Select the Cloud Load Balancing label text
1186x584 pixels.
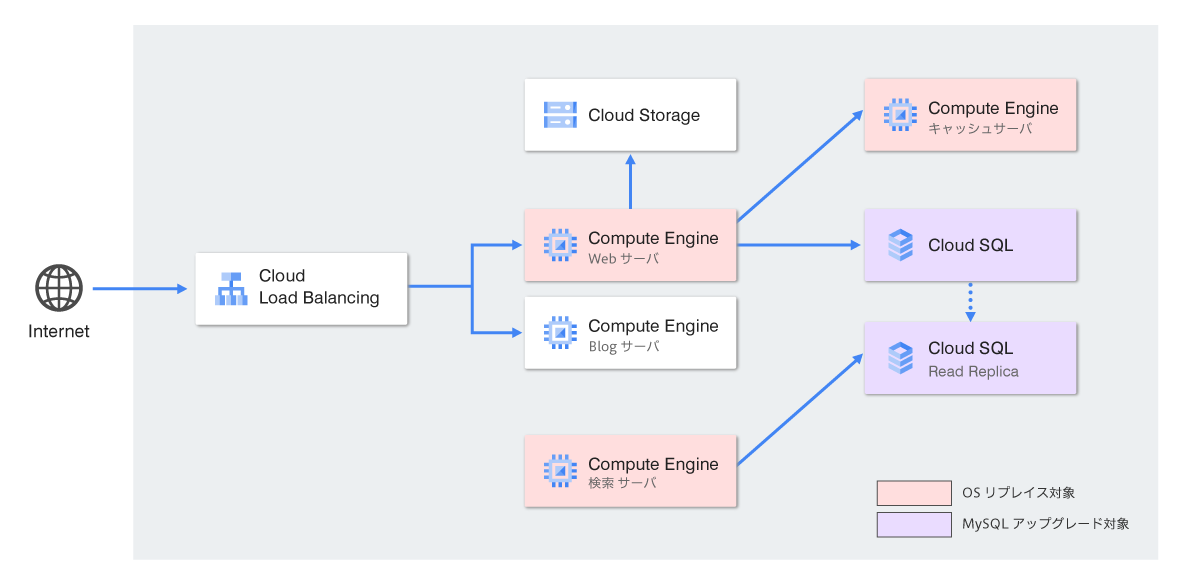[x=319, y=287]
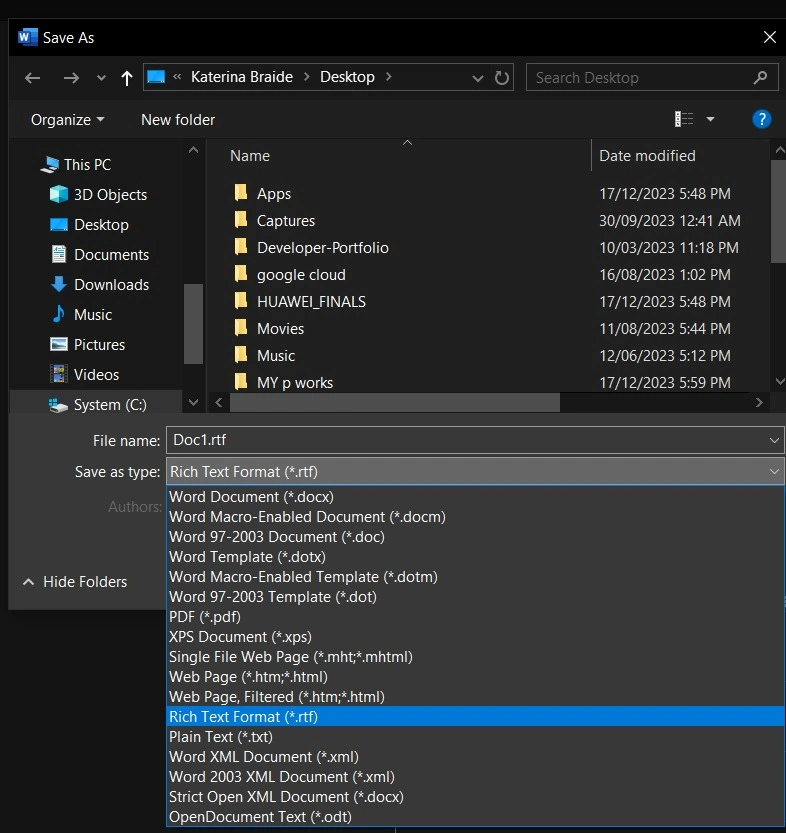This screenshot has height=833, width=786.
Task: Choose PDF (*.pdf) from type list
Action: 205,617
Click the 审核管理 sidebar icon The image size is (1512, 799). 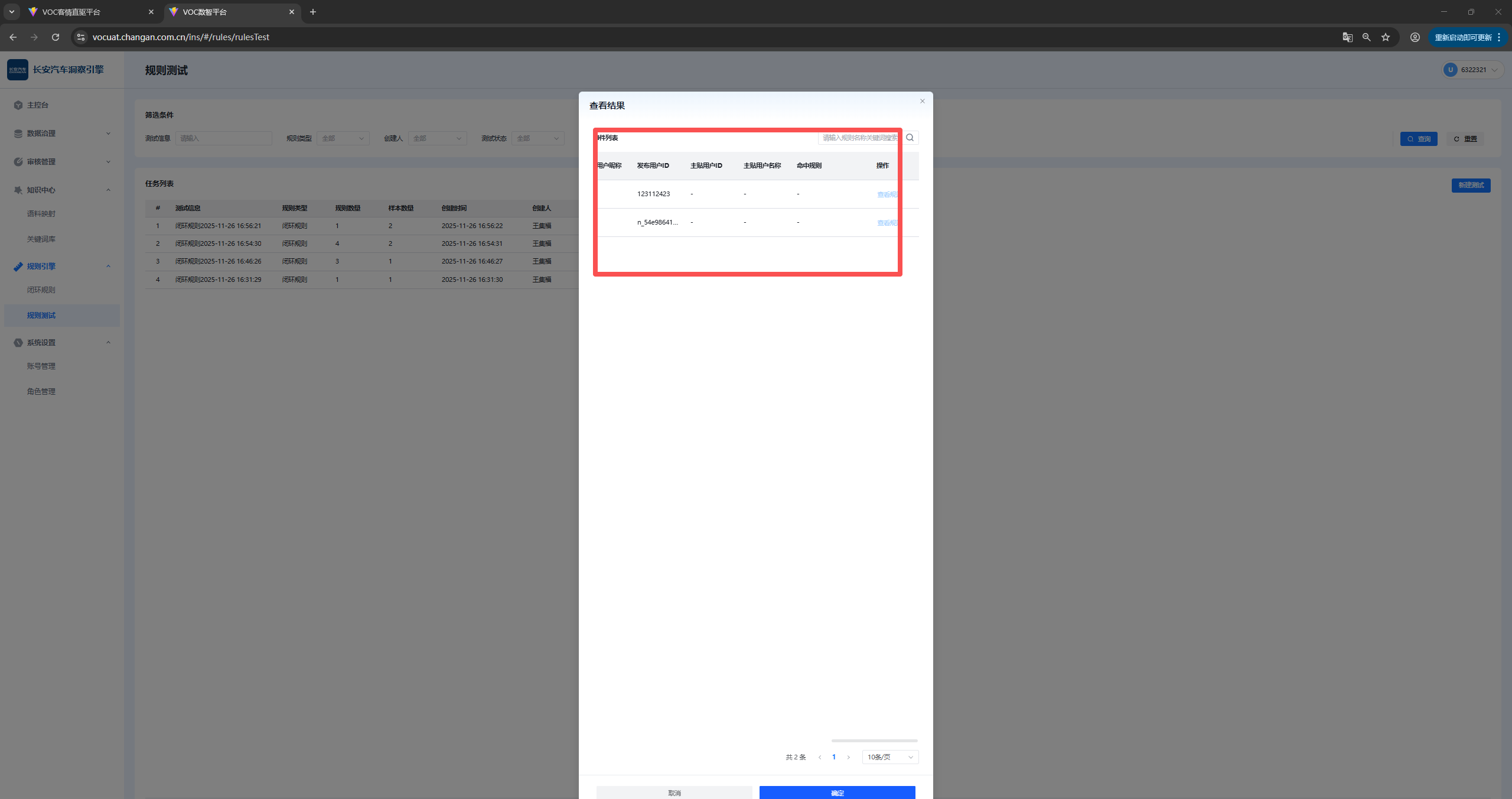coord(18,162)
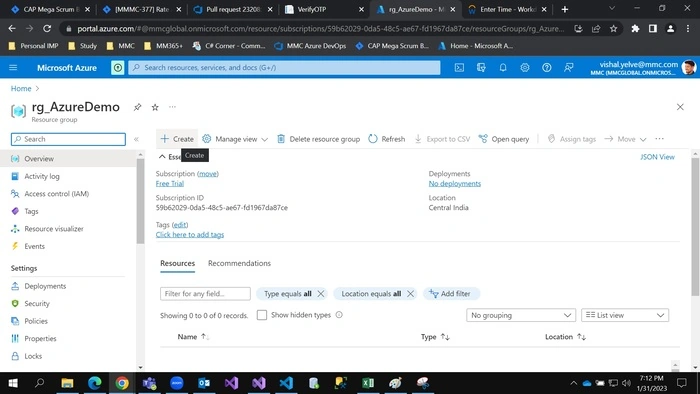
Task: Open the portal hamburger menu
Action: click(13, 68)
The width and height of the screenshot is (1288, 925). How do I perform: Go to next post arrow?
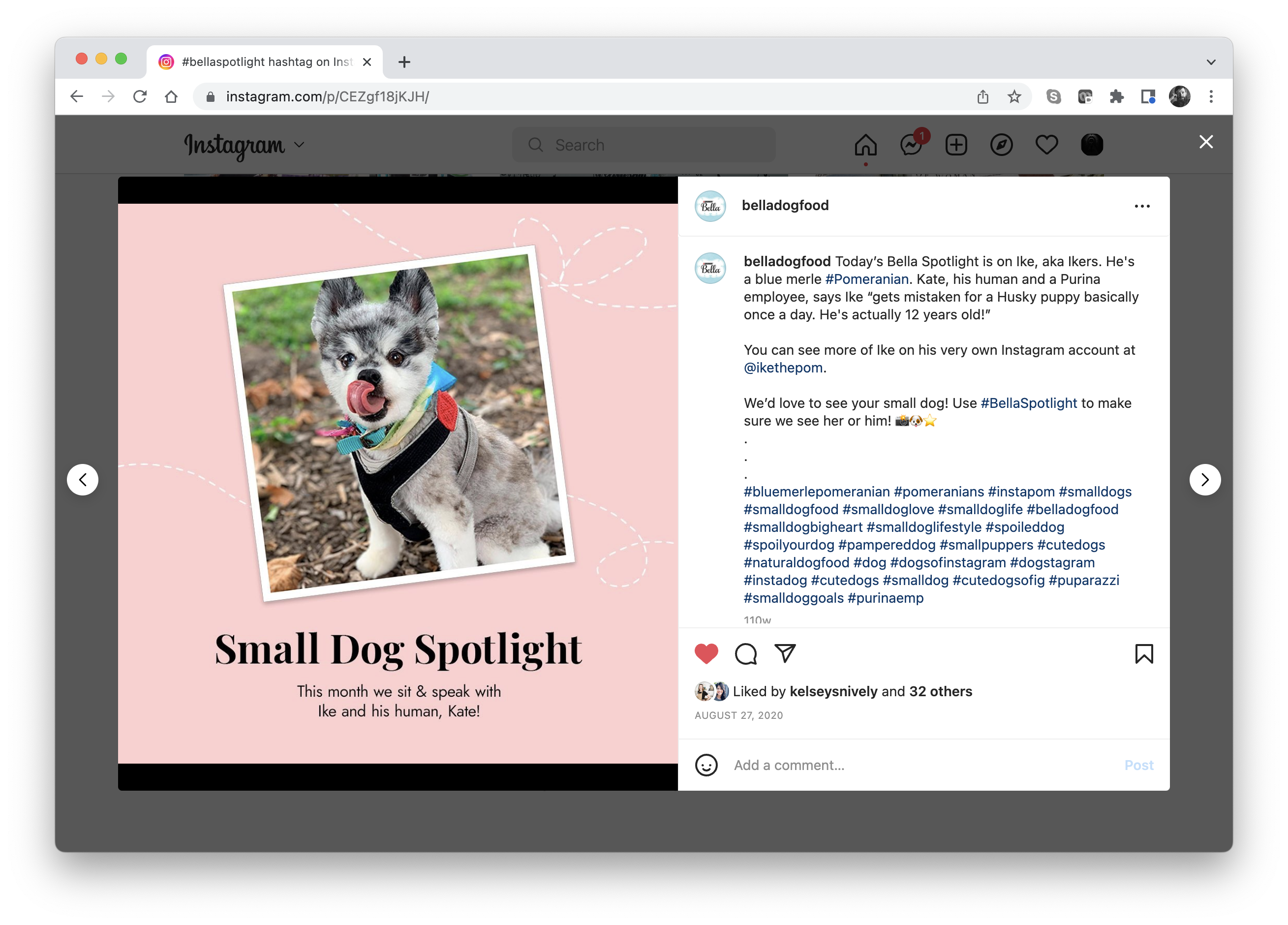click(1204, 480)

What you should do
Print the material above, starting at the line that contains "The width and" and stopping after the last line of the material, with the pictures left out.

Problem solution
The width and height of the screenshot is (1288, 925). How do I perform: Go to next post arrow?
click(1204, 480)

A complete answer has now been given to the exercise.